Kruisverheffing wil het kruis centraal stellen. Wie heeft thuis het kruis op een prominente plek hangen? En is dat een kruis zonder corpus (het lichaam van Jezus) of met corpus? Laatst vroeg iemand: Waarom moet die kruisiging zo wreed getoond worden? Het toont ons tot hoever God is gegaan in zijn liefde voor ons. Sommige kruisbeelden zijn daarom zeer realistisch, om dat nog eens extra te benadrukken. In de late Middeleeuwen was het ‘mode’ om Jezus zo wreed mogelijk aan het kruis te tonen. De verbeelding van de kruisiging op het drieluik van het Isenheim-altaar van Matthias Grünewald uit 1516 was daarbij baanbrekend. In de zeventiende eeuw, ten tijde van het jansenisme – genoemd naar de Vlaamse bisschop Jansen (1585-1638), die stevige nadruk legde op de predestinatie, de leer van de ‘voorbestemming’, afkomstig uit het calvinisme – kwam het kruis in de mode, waaraan Jezus hangt met zijn armen recht omhoog, zijn handen dicht bij elkaar, waarbij de dwarsbalk smal is. Het benadrukt dat slechts weinigen zijn uitverkoren. Een jansenistisch kruis laat ons zien dat de prijs die God moest betalen voor onze zondigheid zó groot is, dat het slechts weinigen er de vruchten van kunnen plukken. Het jansenisme werd door de Kerk veroordeeld.

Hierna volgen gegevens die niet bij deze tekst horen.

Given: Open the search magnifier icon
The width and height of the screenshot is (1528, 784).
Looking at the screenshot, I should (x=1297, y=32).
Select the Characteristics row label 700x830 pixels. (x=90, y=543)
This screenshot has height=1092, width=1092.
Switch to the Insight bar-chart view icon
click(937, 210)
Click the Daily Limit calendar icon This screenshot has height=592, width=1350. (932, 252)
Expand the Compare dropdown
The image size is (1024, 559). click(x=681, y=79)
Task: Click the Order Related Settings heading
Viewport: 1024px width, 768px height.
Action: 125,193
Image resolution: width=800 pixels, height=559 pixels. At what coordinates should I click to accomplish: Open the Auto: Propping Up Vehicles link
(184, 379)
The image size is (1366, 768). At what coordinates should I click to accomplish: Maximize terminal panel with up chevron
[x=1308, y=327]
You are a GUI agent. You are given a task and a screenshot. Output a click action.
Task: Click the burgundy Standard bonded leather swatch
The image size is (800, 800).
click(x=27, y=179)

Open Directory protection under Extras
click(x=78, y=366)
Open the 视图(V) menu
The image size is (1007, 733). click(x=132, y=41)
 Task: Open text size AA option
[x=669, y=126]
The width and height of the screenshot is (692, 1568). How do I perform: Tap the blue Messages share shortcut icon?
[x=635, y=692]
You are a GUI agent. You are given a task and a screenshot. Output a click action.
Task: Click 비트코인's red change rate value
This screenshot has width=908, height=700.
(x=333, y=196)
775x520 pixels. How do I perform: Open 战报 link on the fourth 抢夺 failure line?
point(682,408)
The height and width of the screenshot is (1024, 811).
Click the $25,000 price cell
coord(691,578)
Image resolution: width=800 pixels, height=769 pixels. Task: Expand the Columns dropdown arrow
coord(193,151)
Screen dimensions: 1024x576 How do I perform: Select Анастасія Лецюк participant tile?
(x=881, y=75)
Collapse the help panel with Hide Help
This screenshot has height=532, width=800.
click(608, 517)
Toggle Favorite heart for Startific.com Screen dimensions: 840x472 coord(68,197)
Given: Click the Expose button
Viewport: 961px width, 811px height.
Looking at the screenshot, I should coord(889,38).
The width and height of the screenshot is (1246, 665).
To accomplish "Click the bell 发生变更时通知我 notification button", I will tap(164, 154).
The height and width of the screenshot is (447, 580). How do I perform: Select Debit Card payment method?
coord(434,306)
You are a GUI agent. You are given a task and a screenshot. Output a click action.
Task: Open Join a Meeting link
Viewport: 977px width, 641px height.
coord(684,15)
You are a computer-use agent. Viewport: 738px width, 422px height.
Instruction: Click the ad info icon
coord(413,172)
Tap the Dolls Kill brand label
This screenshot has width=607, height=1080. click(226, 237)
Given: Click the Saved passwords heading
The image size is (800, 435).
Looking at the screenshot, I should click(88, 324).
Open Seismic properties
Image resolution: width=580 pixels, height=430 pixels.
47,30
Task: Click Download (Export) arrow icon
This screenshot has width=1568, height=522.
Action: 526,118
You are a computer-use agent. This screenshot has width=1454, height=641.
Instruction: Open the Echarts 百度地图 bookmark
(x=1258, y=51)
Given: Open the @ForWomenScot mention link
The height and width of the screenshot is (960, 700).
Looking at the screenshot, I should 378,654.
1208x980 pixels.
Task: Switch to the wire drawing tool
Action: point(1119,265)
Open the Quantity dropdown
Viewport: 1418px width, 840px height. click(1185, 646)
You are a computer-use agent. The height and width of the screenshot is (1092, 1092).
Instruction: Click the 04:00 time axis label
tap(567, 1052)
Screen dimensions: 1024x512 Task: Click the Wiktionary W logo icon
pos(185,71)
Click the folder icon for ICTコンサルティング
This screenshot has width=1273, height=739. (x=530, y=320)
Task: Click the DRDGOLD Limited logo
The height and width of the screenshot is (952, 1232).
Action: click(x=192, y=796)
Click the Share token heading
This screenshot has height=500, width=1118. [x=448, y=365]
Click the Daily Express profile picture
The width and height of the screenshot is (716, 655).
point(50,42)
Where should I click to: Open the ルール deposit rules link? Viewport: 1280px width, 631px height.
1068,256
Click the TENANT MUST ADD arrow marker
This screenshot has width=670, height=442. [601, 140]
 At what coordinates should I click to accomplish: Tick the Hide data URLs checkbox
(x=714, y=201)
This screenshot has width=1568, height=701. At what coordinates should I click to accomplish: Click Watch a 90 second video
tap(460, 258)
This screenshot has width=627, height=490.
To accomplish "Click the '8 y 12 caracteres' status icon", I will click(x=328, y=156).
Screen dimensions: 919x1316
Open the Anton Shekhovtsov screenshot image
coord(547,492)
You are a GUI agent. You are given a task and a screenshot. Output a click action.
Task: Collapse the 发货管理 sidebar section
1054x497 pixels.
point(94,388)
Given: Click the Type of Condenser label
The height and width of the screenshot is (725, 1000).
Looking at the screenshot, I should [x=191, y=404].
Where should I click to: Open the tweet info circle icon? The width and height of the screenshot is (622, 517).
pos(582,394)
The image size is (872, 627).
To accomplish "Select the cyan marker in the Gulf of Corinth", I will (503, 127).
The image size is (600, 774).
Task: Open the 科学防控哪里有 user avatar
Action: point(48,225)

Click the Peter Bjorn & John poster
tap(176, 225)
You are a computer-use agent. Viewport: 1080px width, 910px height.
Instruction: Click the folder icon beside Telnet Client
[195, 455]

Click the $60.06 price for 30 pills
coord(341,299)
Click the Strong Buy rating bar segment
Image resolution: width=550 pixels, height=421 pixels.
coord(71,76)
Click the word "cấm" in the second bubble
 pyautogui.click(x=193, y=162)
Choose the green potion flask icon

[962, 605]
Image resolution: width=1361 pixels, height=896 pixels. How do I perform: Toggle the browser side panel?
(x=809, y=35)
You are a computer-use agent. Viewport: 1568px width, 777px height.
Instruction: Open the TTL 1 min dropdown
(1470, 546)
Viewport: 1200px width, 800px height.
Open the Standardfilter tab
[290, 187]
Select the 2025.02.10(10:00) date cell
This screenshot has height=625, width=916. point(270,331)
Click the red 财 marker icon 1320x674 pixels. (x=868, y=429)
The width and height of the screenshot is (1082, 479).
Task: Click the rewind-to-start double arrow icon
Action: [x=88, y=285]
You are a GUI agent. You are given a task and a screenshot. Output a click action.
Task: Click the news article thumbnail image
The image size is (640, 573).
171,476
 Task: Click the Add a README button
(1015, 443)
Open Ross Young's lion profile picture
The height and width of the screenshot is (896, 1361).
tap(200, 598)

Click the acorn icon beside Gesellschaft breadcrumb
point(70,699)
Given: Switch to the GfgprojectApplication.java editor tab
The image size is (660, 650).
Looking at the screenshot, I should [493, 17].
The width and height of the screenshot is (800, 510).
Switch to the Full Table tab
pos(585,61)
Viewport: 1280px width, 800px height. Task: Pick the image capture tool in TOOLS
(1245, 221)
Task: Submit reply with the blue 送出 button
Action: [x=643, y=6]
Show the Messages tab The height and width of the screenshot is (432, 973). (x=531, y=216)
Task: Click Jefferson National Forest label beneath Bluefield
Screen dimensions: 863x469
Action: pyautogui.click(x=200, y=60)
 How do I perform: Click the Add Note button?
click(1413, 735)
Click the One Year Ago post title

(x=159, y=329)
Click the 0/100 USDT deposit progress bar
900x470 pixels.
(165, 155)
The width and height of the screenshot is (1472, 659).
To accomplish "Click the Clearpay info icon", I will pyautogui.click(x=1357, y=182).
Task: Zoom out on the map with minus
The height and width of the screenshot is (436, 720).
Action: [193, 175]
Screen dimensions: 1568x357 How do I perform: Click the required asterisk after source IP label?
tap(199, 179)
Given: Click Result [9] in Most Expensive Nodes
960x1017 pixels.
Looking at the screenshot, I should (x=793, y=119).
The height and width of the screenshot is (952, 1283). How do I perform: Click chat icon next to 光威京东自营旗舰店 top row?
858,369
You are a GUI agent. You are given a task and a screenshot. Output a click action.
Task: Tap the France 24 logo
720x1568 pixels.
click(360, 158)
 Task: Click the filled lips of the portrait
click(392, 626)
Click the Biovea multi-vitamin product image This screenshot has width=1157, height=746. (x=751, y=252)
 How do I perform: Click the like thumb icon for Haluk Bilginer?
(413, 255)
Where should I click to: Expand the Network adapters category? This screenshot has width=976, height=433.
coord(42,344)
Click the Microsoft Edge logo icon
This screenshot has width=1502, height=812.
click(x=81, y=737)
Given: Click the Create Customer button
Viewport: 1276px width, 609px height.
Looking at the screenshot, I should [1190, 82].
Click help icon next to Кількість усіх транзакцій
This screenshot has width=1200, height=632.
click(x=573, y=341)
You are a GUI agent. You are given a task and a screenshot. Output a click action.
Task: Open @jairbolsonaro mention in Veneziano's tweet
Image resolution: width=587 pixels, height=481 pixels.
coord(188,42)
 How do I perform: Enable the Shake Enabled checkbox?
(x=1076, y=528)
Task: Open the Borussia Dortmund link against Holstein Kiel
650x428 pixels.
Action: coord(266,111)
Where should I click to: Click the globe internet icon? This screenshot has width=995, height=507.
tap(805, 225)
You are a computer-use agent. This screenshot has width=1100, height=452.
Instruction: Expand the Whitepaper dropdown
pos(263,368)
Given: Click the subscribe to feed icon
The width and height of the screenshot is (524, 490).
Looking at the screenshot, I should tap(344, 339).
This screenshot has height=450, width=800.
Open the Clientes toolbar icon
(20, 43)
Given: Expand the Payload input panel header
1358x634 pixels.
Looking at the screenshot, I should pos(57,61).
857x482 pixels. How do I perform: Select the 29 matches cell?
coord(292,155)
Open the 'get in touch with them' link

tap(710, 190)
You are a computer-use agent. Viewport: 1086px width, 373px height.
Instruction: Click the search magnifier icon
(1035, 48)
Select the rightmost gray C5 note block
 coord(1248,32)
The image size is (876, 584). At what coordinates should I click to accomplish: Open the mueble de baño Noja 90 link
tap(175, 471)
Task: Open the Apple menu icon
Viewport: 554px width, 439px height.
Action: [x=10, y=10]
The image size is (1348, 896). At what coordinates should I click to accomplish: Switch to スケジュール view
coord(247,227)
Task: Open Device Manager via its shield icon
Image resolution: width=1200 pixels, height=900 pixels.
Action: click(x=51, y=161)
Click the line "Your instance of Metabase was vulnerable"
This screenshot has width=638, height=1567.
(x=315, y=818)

Het feest van Kruisverheffing wil ons een ander beeld tonen, namelijk het kruis als teken van verlossing! Ik zag eens bij iemand in huis een kruis met daaraan de verrezen Jezus. Hij was niet meer aan het kruis genageld, maar hing er als het ware triomferend voor, met zijn handen breed uit elkaar. Het benadrukt dat velen zijn uitverkoren en kunnen delen in zijn verlossing. Want daar gaat het om: het kruis toont ons niet de dood, maar de dood die overwonnen is! Om die reden lezen we uit het Johannesevangelie. Johannes spreekt niet van het lijden en sterven van Jezus, maar van Jezus “die omhoog verheven moet worden” (v. 14). Stel, ik richt twee schijnwerpers op u. Eén schijnwerper is het lijden en sterven van Jezus en de andere is zijn verrijzenis. De schijnwerper van het lijden en sterven is fel, maar die van de verrijzenis vele malen feller, en wel zó fel, dat het het licht van de andere schijnwerper overstraalt. Zo is het ook met het kruis: de overwinning op de dood overtreft het lijden en sterven. Verrijzenis is zo krachtig, dat we in het kruis alleen nog verlossing kunnen zien! Daarom dragen velen een kruisje om hun nek of hangen het aan de muur.
Mag ik u en jou uitnodigen om in je huis het kruis eens van de muur te halen. Stof het eens af, boen het eens op! En als het ergens achter een kast hangt of op zolder: geef het weer een prominente plek in je huis. Want het kruis raakt de kern van ons geloof: onze Heer die door de dood is gegaan én is verrezen! Het toont ons God die ons met Zich verzoend heeft (2 Kor. 5, 18). Die weg van verzoening die Jezus is gegaan, is de weg langs Golgotha, de weg van het kruis. Door het kruis heeft God zijn Zoon hoog verheven. In het heilig doopsel delen wij allen in de kruisdood van Jezus en daarmee in zijn verrijzenis. Dat is de reden waarom het feest van Kruisverheffing prominent op onze liturgische kalender staat. Het is aan het kruis waar Hij onze schulden achterlaat en voor ons de weg vrijmaakt tot God. Wij mogen dat kruis met trots tonen en dragen. Door Christus, onze Heer. Amen.